First significant success after World War II, FK Brskovo made on season 1960–61, winning the title of the Fourth League (lowest-tier competition) champion. With that result, the team gained its first-ever promotion to the Montenegrin Republic League (third level). During the sixties, FK Brskovo spent most of their seasons in the Republic League, but without significant successes.

Almost two next decades, FK Brskovo played only in the lowest rank, until the 1988–89 season. During that year, they won the champion title in the Fourth League – North, and made an comeback to the Republic League. From 1990 to 2006, FK Brskovo spent most of their seasons in the Fourth League.

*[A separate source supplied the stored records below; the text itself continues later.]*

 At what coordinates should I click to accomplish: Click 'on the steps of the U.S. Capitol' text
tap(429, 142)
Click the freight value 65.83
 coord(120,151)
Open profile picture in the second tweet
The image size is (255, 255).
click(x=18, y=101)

Following Montenegrin independence (2006), FK Brskovo became a member of the Montenegrin Third League. They won the competition on season 2014–15, gaining first-ever promotion to the Montenegrin Second League. Until today, it remains most successful result in the history of FK Brskovo.

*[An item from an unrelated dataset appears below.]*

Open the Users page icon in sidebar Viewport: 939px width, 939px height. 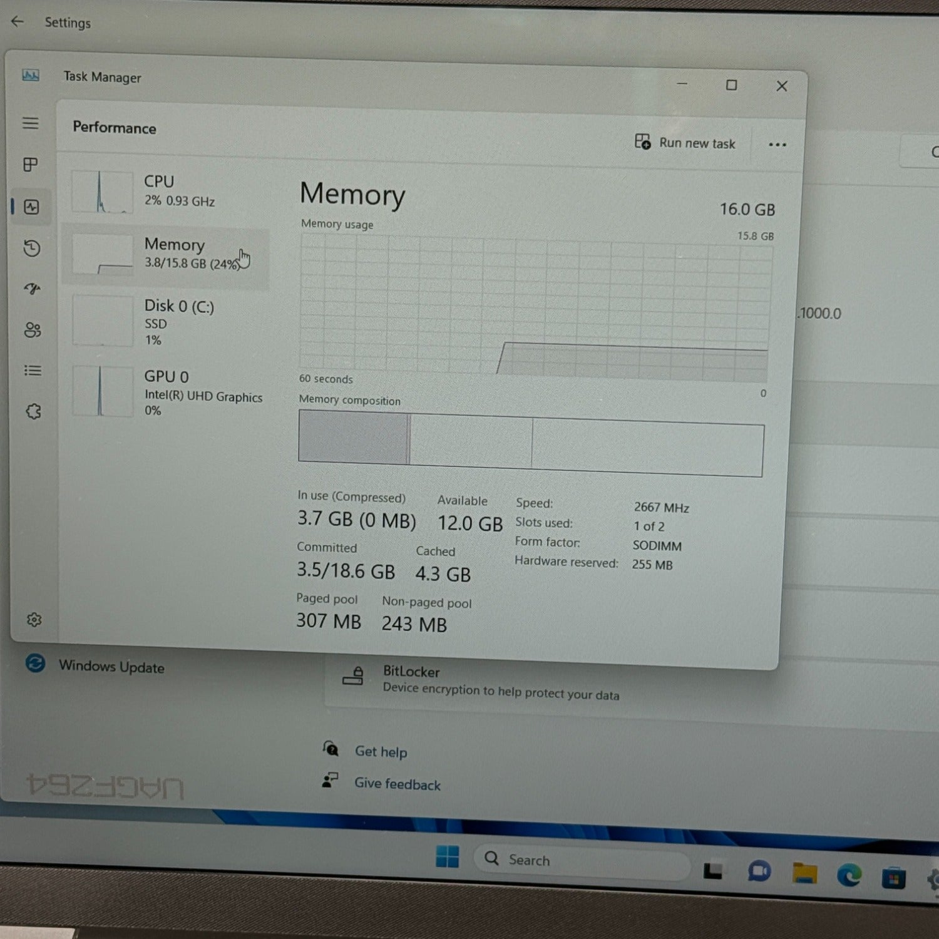pos(33,330)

On their debut season in Second League, FK Brskovo had a hard struggle with FK Jezero and FK Igalo, but at the end they were relegated.

From 2011 to 2016, FK Brskovo played three finals of the Northern Region Cup, winning two titles. It gave them an opportunity to play few seasons in the Montenegrin Cup. In that competition, FK Brskovo played three times in the Round of 16, with notable games against First-League sides OFK Petrovac (0–2, 0–0; 2011–12), FK Zeta (2–1, 0–3; 2015–16) and FK Lovćen (2–4, 0–1; 2016–17).

===Seasons in Montenegrin Second League===
For the first and only time, FK Brskovo played in the Montenegrin Second League in the 2015–16 season.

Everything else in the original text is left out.